Моника (ЛП) - Адамс Браво Каридад - Страница 58
- Предыдущая
- 58/67
- Следующая
- Вы закончили, сеньор Д`Отремон?
- Минутку, сеньор председатель. Свидетель был на Ямайке, когда был похищен Колибри. Он видел, как тот ударил наемника Ланкастер, видел, что тот стрелял в бочки рома, видел, как тот спрятал мальчика в шхуне, взяв его ради собственной выгоды, и снял якорь, чтобы сбежать… Вы видели или нет?
- Да, я видел. Но то, что ради своей пользы – это неправда… Колибри ничего не делал на корабле или где-либо еще. Жизнь славного ребенка проходила в сопровождении капитана, и мне не хотелось, чтобы он стал юнгой, хотя я несколько раз просил его, потому что мне было нужно…
- Какие предлоги он высказал, чтобы не предоставлять эту помощь?
- Предлоги, никакие… Он только сказал, что не хотел бы юнг на корабле… Что юнги очень страдают…
- Да, сеньор председатель, - вмешался Хуан. – Я жил юнгой в течение трех лет. Я хорошо знаю, какова участь мальчика, когда все, начиная от капитана до самого последнего моряка, могут ему приказывать, делать замечания и наказывать. Если бы я не забрал Колибри с Ямайки, то он все еще был рабом… Кем и был в доме Ланкастер… Сотни раз могу заверить, и Сегундо Дуэлос, который поклялся говорить правду, может подтвердить это… Когда ты в первый раз увидел Колибри, Сегундо? Отвечай правду… правду!

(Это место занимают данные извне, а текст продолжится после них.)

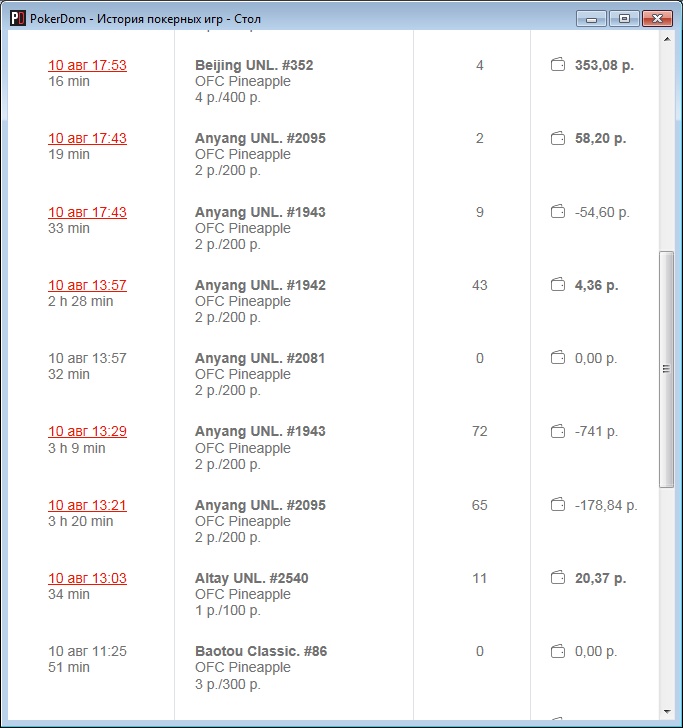Click the scrollbar down arrow
The height and width of the screenshot is (728, 683).
pos(667,711)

- Он тащил груз дров, слишком тяжелый для него самого… Надзиратель кидал ему вслед камни, и кричал на него, чтобы тот поторапливался.

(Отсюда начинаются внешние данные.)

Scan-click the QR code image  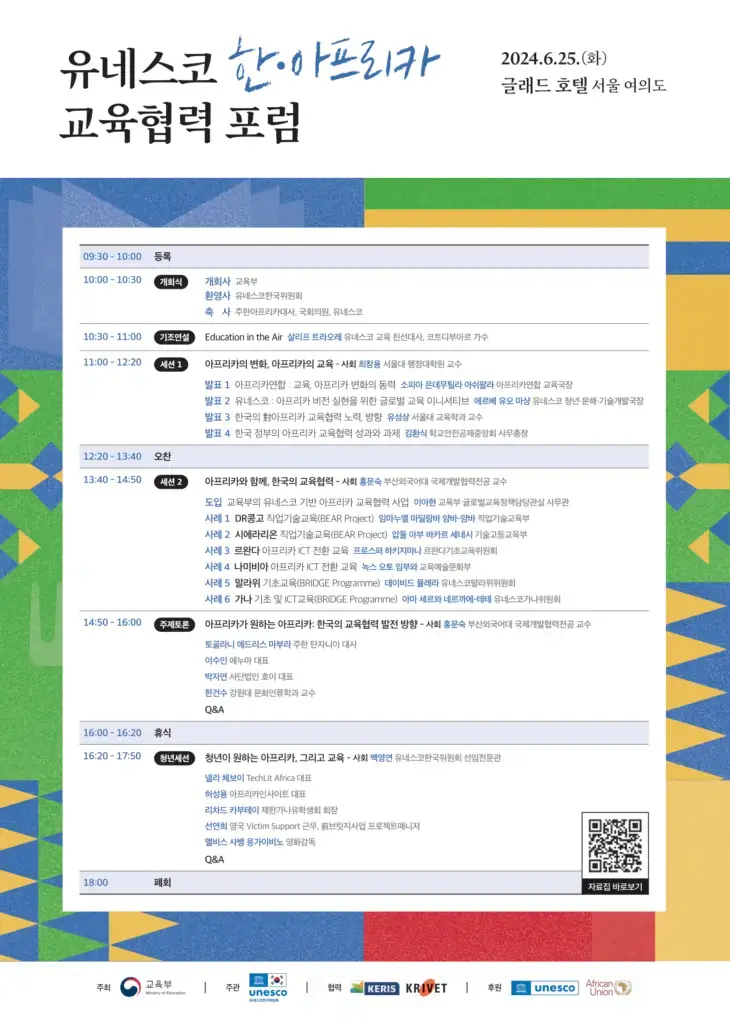614,846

- Я закончил свои вопросы, - прервался Ренато, намереваясь прекратить нарастающие перешептывания. – Я считаю бесполезным, сеньор председатель, повторять столь неприятный рассказ, и повторю то, что сказал ранее на этом суде: Почему Хуан Дьявол или кто-либо из его людей не заявил об этом деле властям? Почему он и те, кто его сопровождают, считают, что они имеют право вершить правосудие своими руками? В этой несчастной истории Колибри…
- Это не более, чем слова, сеньор председатель!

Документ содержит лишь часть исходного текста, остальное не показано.